Шадров молчал. Нина заметила его раздражение и сама замолчала, взволнованная, обиженная. Через минуту она, желая повернуть разговор и сделать Дмитрия Васильевича ласковее, сказала:

– Ну, а как подвинулась ваша книга? Много написано?

Дмитрий Васильевич не стал ласковее. Он не любил говорить с Ниной Авдеевной о неконченных работах.

– Я здесь не работаю.

Но Нина Авдеевна не унималась.

– Все-таки начало сделано, первая часть кончена?

Дмитрию Васильевичу это приставание было очень неприятно; однако он собрался что-то ответить, когда за кустами по гравию заскрипели торопливые легкие шаги, и через секунду на луг почти сбежала миссис Стид. Она была в белом пикейном платье, удобно и широко сшитом, и в белой шапочке с помпоном на коротких, смешно кудрявившихся волосах. Недлинная юбка открывала тонкие ножки в светлых ботинках.
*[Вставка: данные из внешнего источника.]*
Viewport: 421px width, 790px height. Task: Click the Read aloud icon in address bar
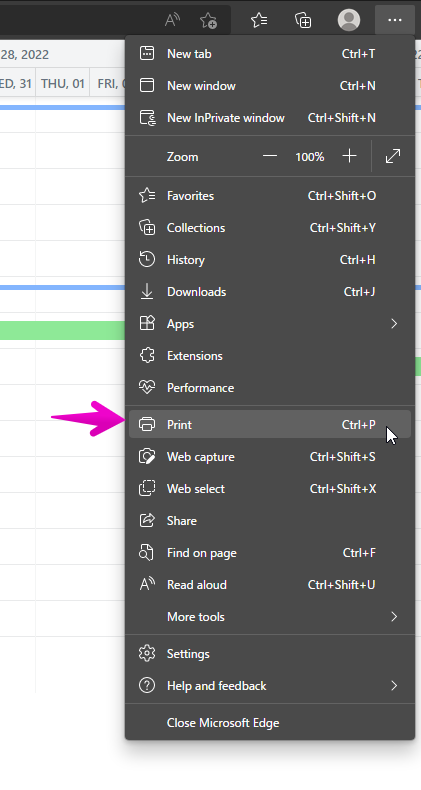coord(172,20)
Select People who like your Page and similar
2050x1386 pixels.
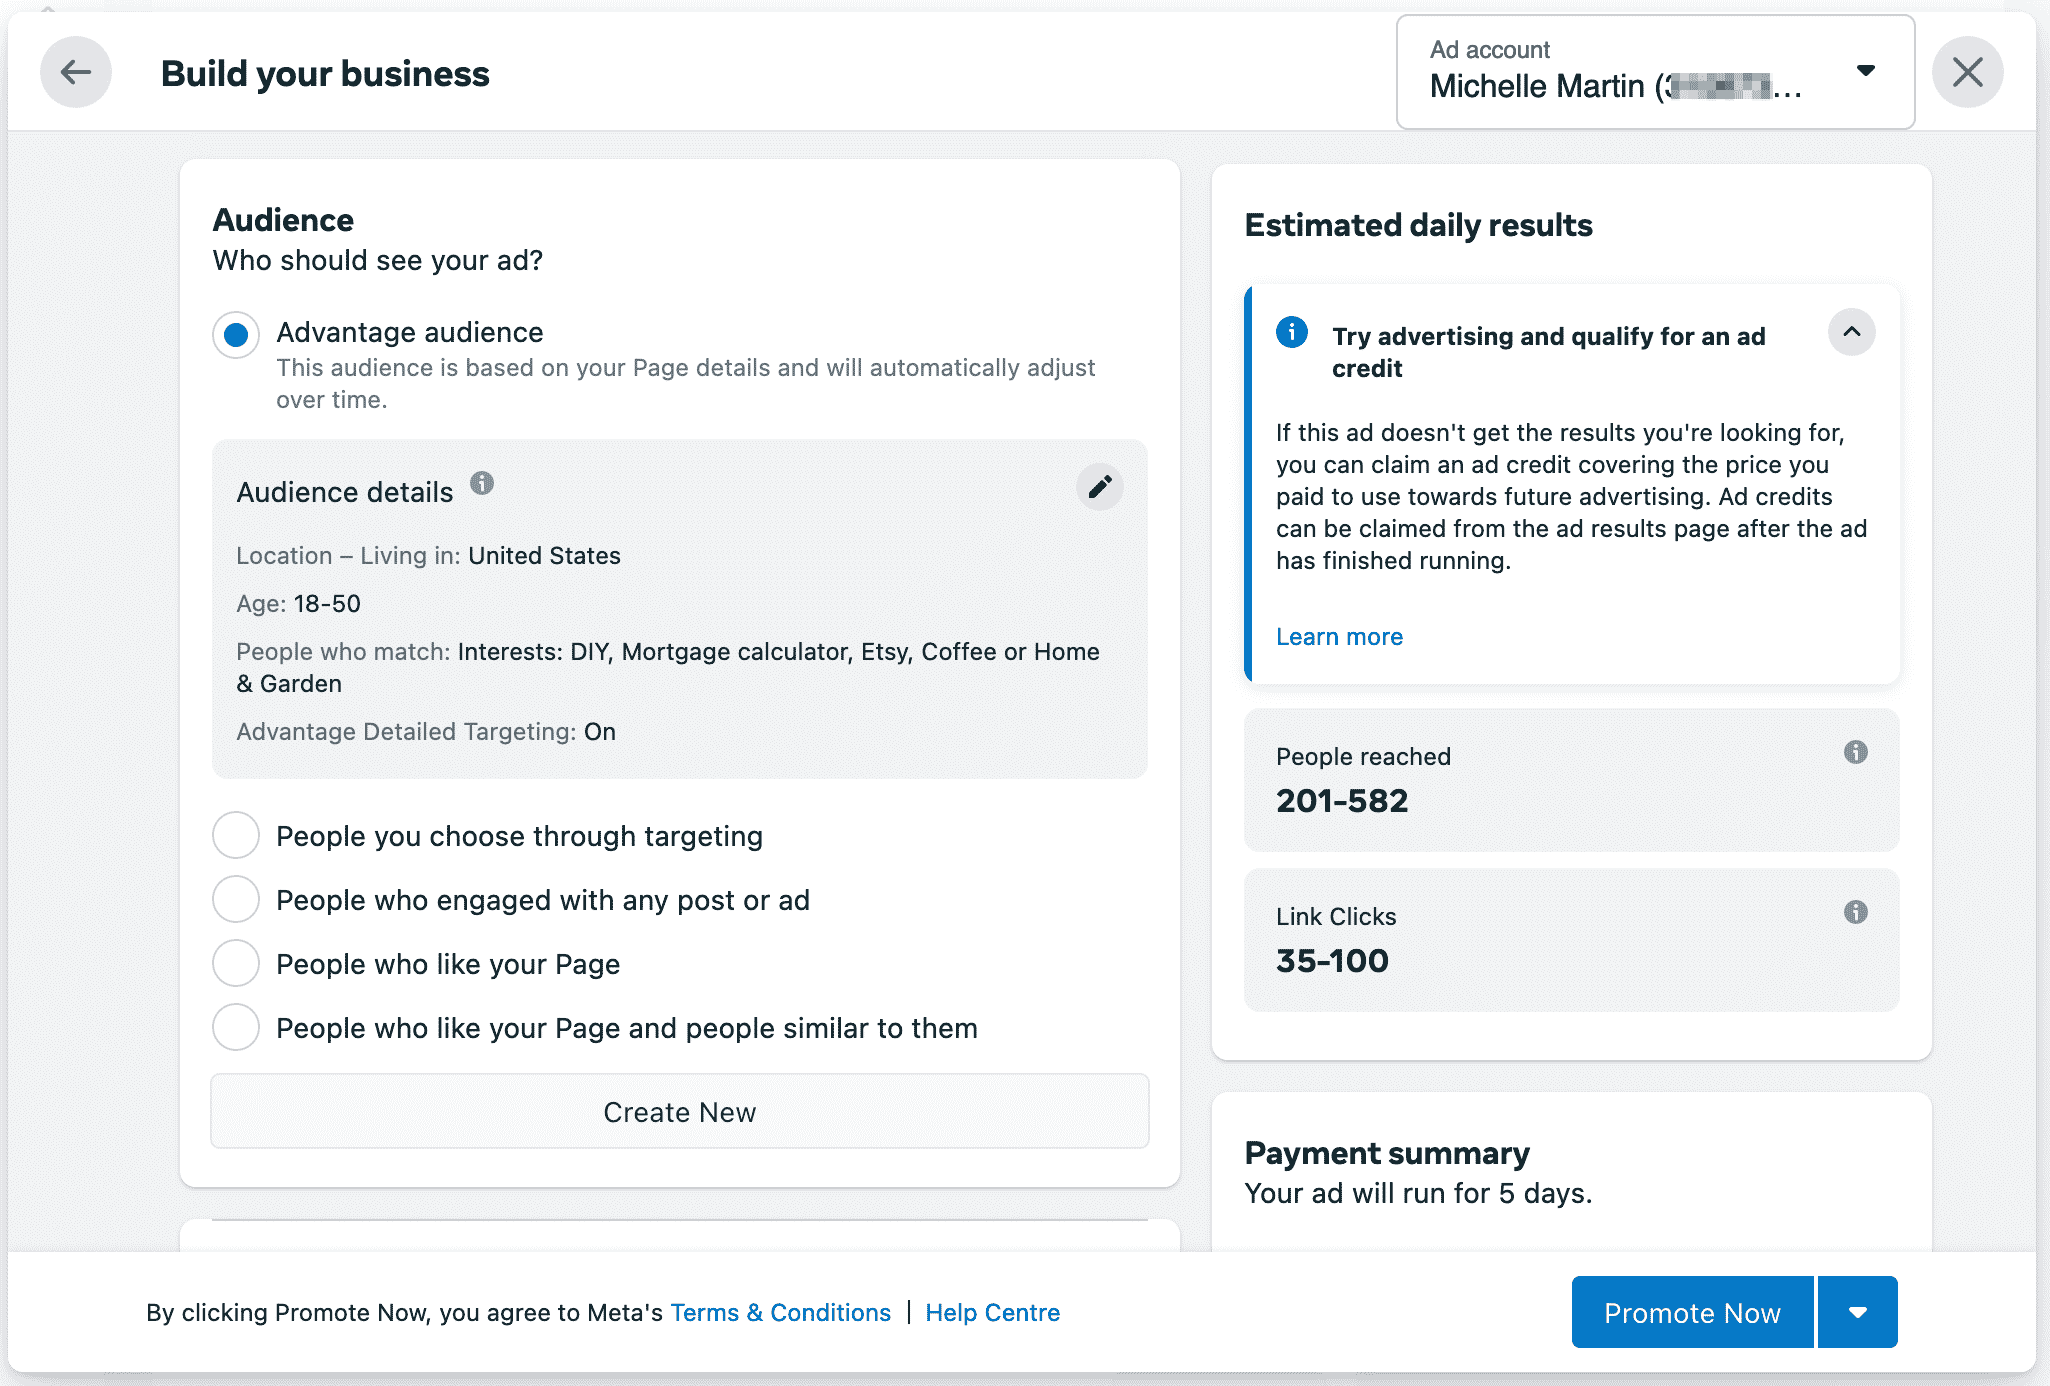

Ее можно было бы принять за девочку – больную, потому что цвет лица у нее был не очень свежий, утомленный.

– Вы здесь? – спросила она Шадрова, приближаясь и еще не видя Нины Авдеевны. – Как хорошо! Я тоже велю принести сюда мой стул… la chaise longue[3]. Хорошо? Можно?

Она говорила почти без робости. В два дня она немного привыкла к Шадрову и перестала его дичиться.

– Мистер Стид еще не приезжал.

Служитель показался из-за кустов с креслом Маргарет. Она заметила Нину Авдеевну, смутилась и нахмурилась. Но через мгновенье улыбнулась и медленно приблизилась.

– Мы, кажется, знакомы? – обратилась она к Нине с вежливостью.

Шадров назвал обеих дам, причем у Нины Авдеевны пробежала тень изумления по лицу, – так не шло к Маргарет чопорное и почтенное «миссис».

– В первый раз встречаю англичанку, которая прекрасно говорит по-русски, – с чуть-чуть сладкой любезностью сказала Нина. Она поняла, что Шадров за эти дни ближе познакомился с забавной больной, но еще не знала, как она ему нравится, а потому не могла решить, нравится ли она и ей.

– Я не англичанка, – произнесла Маргарет резковато. Она уже успела лечь в свое кресло. Пледа ей не принесли, и она без кокетства, но как-то трогательно скрестила, протянувшись, ножки, которых не закрывала слишком короткая юбка.

– Я англичанка по матери и русская по отцу, – продолжала она, – но матери я не помню, а с отцом… я была всегда вместе до пятнадцати лет… И мы всегда говорили по-русски, хотя жили в Лондоне. С тех пор, с пятнадцати лет, я, верно, забыла много… Но все-таки это мой родной язык.

Шадров заметил, что с неожиданным вниманием прислушивается к ее словам. Они говорили раньше о многом, но не о самой Маргарет; Дмитрию Васильевичу ни разу не приходило в голову расспрашивать ее, – а теперь его вдруг заняло, откуда и кто этот странный зверек.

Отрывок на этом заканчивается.